---- The records

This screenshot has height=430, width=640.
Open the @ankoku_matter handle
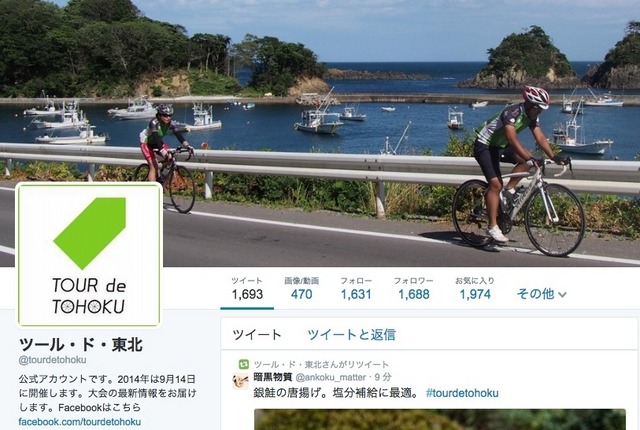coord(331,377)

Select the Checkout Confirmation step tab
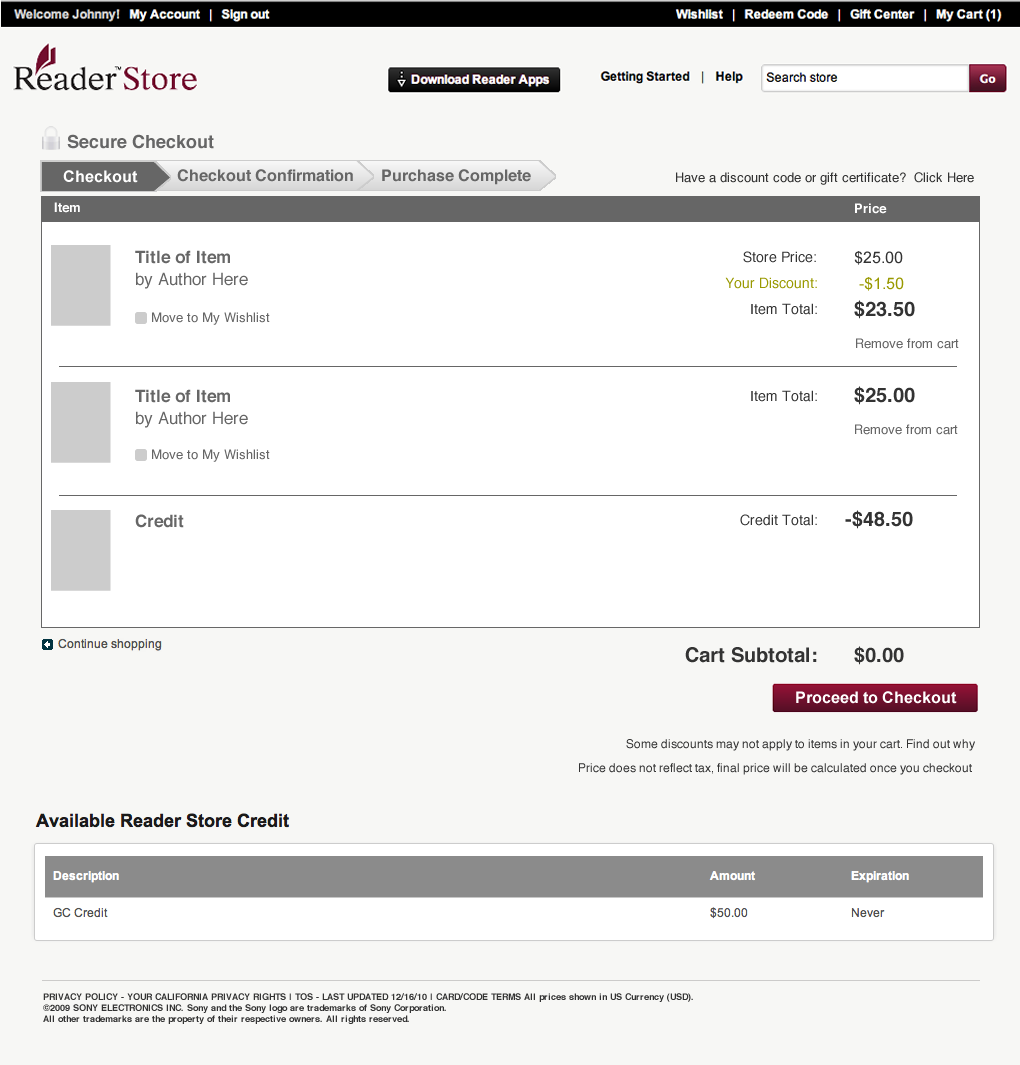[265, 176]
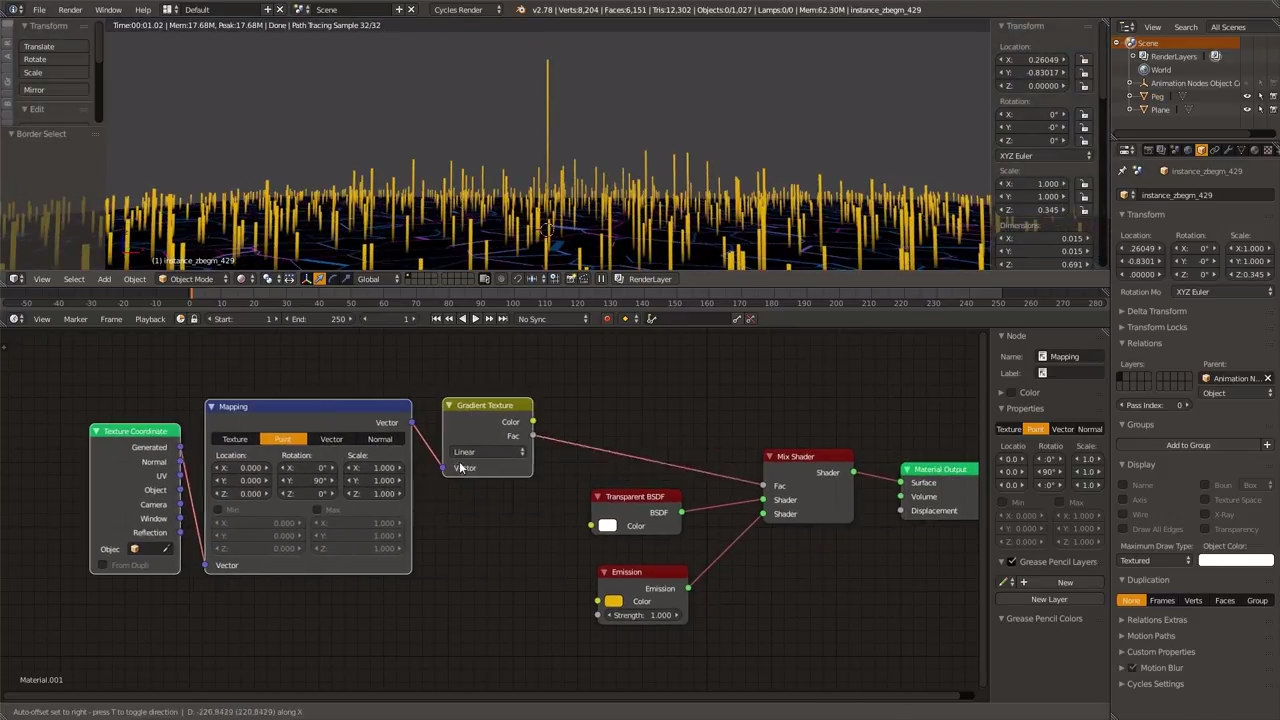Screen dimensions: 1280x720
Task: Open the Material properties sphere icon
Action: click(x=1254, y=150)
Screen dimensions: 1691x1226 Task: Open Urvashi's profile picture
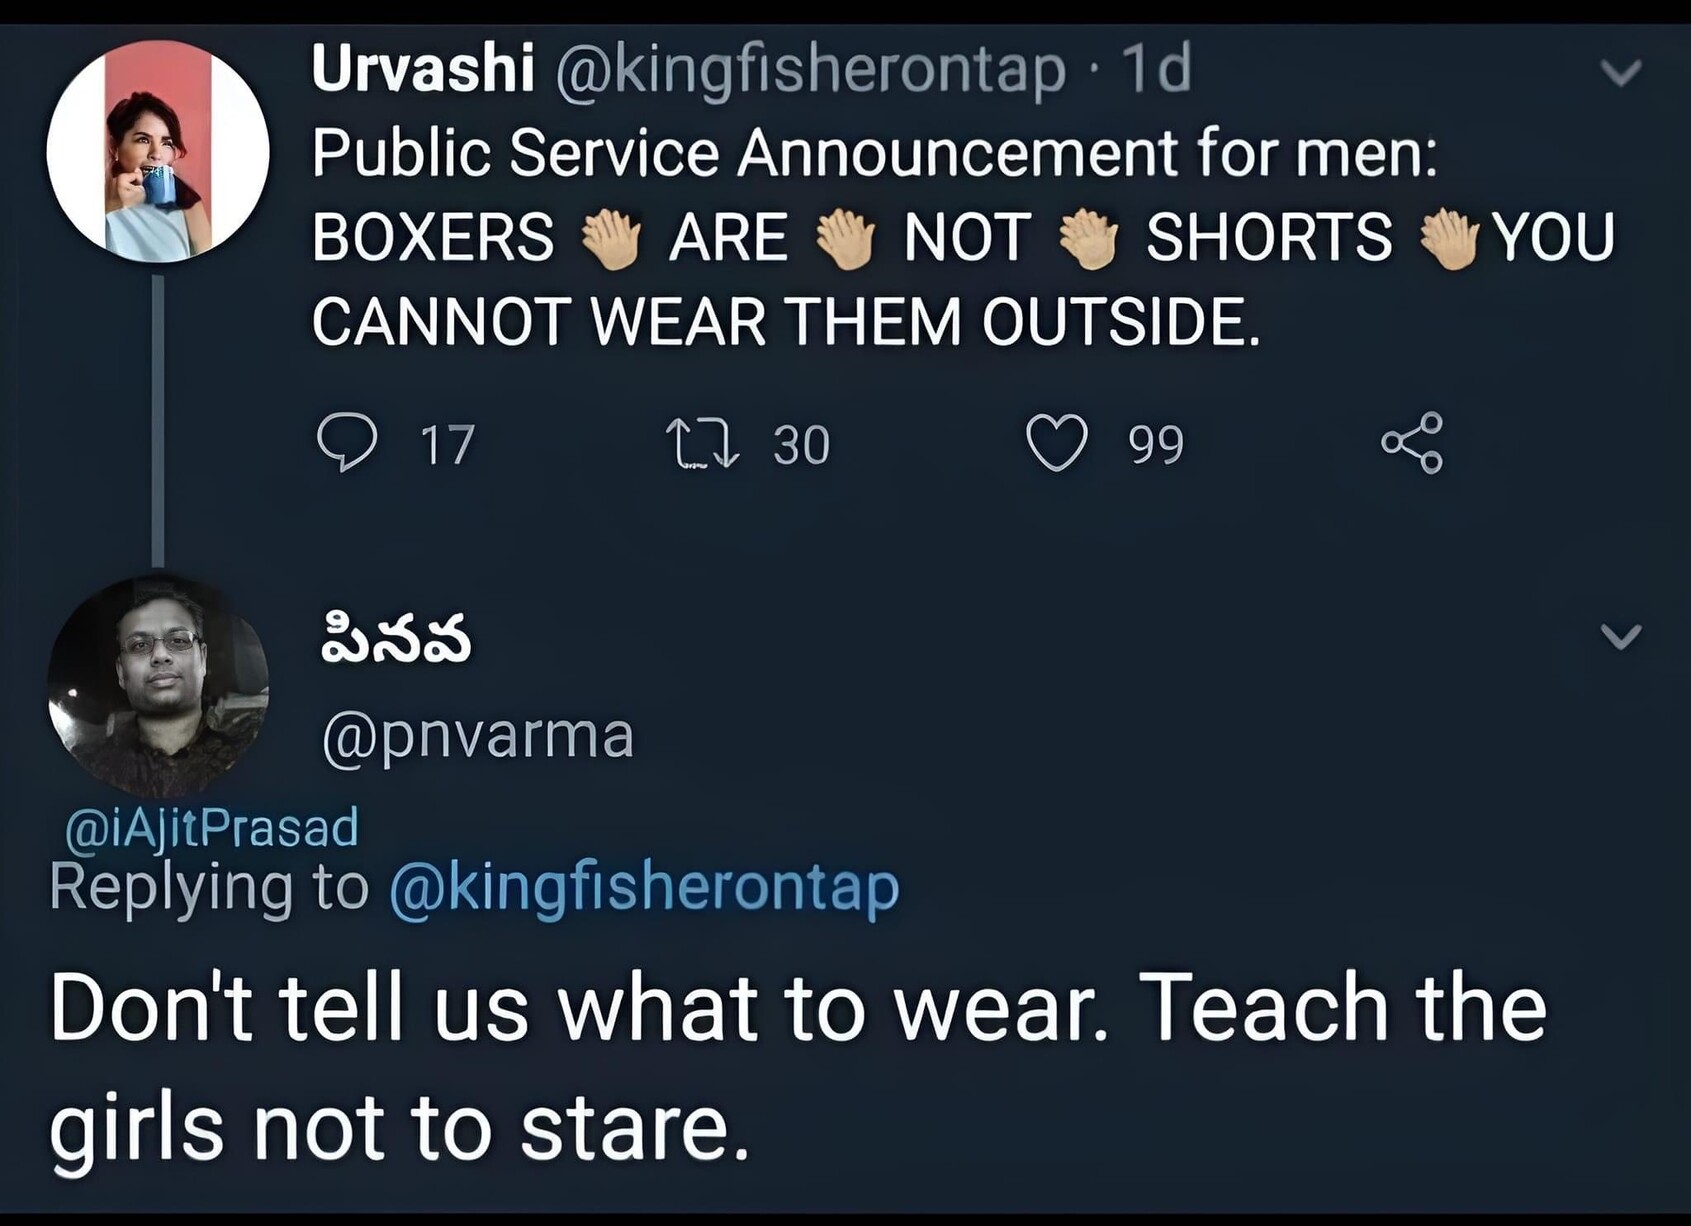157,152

--------

Exercise requirements ::
Each entry should be transcribed exactly as given, with pictures omitted.

Exercise response ::
This screenshot has height=430, width=640.
Open the @ankoku_matter handle
coord(331,377)

Select the Checkout Confirmation step tab
[265, 176]
Screen dimensions: 1280x720
Task: Open the Material properties sphere icon
Action: click(x=1254, y=150)
Screen dimensions: 1691x1226 Task: Open Urvashi's profile picture
157,152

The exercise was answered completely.